**Your tasks**
1. List every Chinese-character term in parentheses in the workshop report, in the order they appear.
2. Write the next part of the workshop report, continuing after its final sentence.

Report on the Second 2014 EH Workshop at Academia Sinica


Report on the Second 2014 EH Workshop at Academia Sinica (May 23, 2014) 

by Marlon Zhu (Assistant Research Fellow, Institute of Modern History, Academia Sinica)


Dr. Peter Lavelle (羅繼磊), Post-doctoral Fellow, Institute of Modern History, Academia Sinica, delivered a report titled “Empire of Trees: the Matter and Meaning of Trees in the Late Qing Northwest.” Focusing on the willow trees planted in the 1870s by Qing soldiers in the east part of Gansu Province (甘肅省), namely the “Willows of General Zuo (左公柳),” Dr. Lavelle argued that those trees (originally amounted 3.5 millions in numbers) could be considered not only as resources that provided to the natives, they further represented the Empire’s overcoming of a harsh environment where used to be no trees. The trees simultaneously served as fuel or building material to the natives; and, symbolically, they were significant as signs of state power and national unity.


Dr. Shao-li Lu (呂紹理), Professor of the Department of History, National Taiwan University, gave a report on the “Blight in Modern Taiwan and its Remedy (近代臺灣的「蟲害」及其防治工作).” Focusing on the introduction of pesticide residue to Taiwan in the Japanese colonial period in the early twentieth century, Professor Lu argued that the prevailing usage of these chemicals in agriculture in contemporary Taiwan could be counted as one of the colonial “legacies”. By knowledge on entomology and inorganic chemistry in the Japanese Empire, accompanied with new local official institutions in agriculture such as “Inspectors against Pest (害蟲巡視員)” from the Schools for Agriculture Promotion (農業講習學校), and the employment of the system of Baojia (保甲制度), there witnessed in Taiwan a great expansion of the usage of pesticide residue, both in variety and numbers, until the 1940s.

**Data lines**
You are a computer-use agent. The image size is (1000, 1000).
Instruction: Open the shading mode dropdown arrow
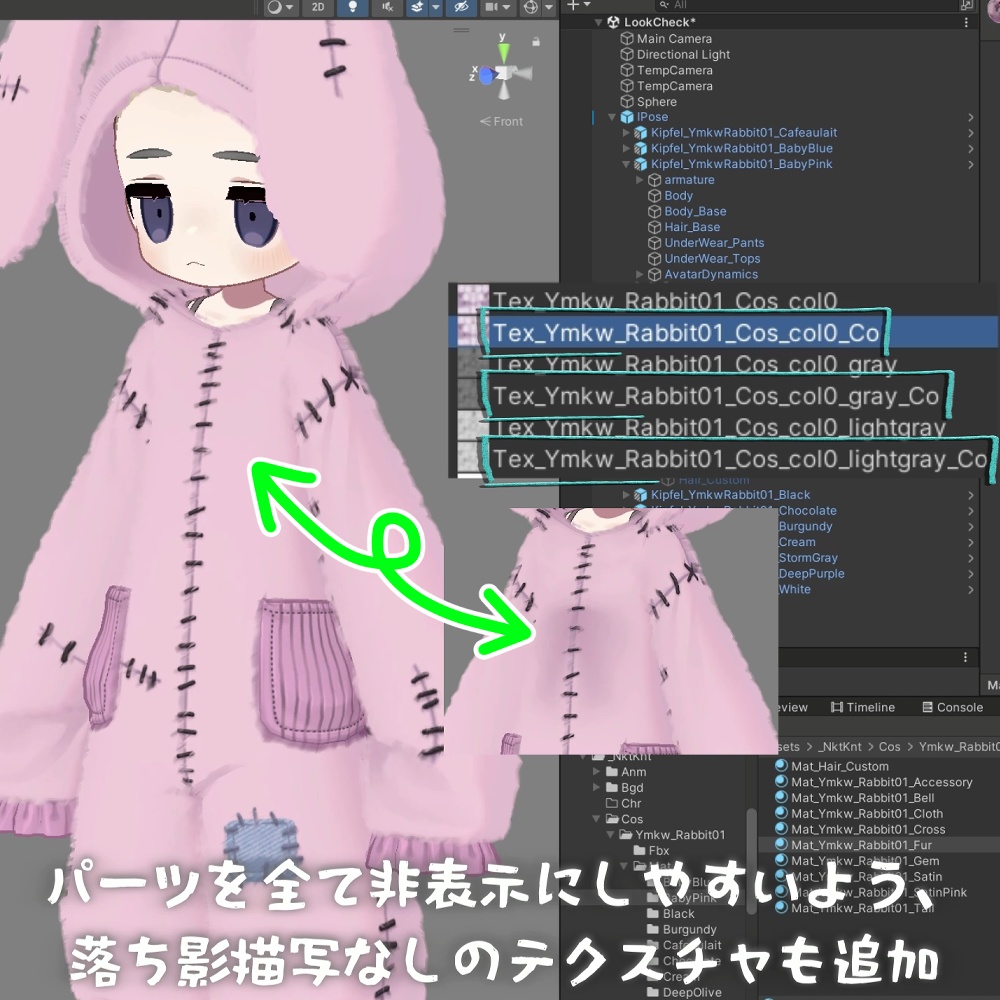[290, 7]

**In response**
1.
羅繼磊
甘肅省
左公柳
呂紹理
近代臺灣的「蟲害」及其防治工作
害蟲巡視員
農業講習學校
保甲制度

2.
Dr. Shu-min Huang (黃樹民), Distinguished Research Fellow of the Institute of Ethnology, Academia Sinica, gave his review on John Connell and Eric Waddell’s Environment, Development, and Change in Rural Asia-Pacific: Between Local and Global. With this collection of essays in honor of Harold Brookfield, a professor in micro-geography, the two editors advocated a bottom-up perspective to examine globalization. In contrast to any monolithic narrative of the globalizing process, this new approach upholds the “cultural ecology,” which puts emphasis on local voices, local knowledge, local empiricism and local practice. Case studies dealing with examples, such as the agricultural dilemma in a Western Pacific island (Kiribati) and the changing production strategies of smallholders in oil palm plantations in Papua New Guinea, illustrate the new approach.


Dr. Chunghao Pio Kuo (郭忠豪), Post-doctoral Fellow of the Institute of History and Philology at Academia Sinica, introduced Rachel Landan’s Cuisine and Empire: Cooking in World History. Landan has reiterated the world history with a “culinary” perspective. Chapters were arranged chronologically from the mastering of grains as staple food in ancient world from 20,000 to 300 B.C.E., to the globalization of middling food in the twentieth century. The rise of “modern cuisine,” the author argued, had reflected the fall the hierarchical principle in the middle age and in confluence with the rise of republicanism, liberal democracy, and socialism in modern time. The British Industrialization had created the “middling cuisine,” such as the easy-carrying white bread. In the end, Dr. Kuo gave some suggestions to the study of the food history.


(Special Note: News from the Association for East Asian Environmental History (AEAEH)Website: www.aeaeh.org)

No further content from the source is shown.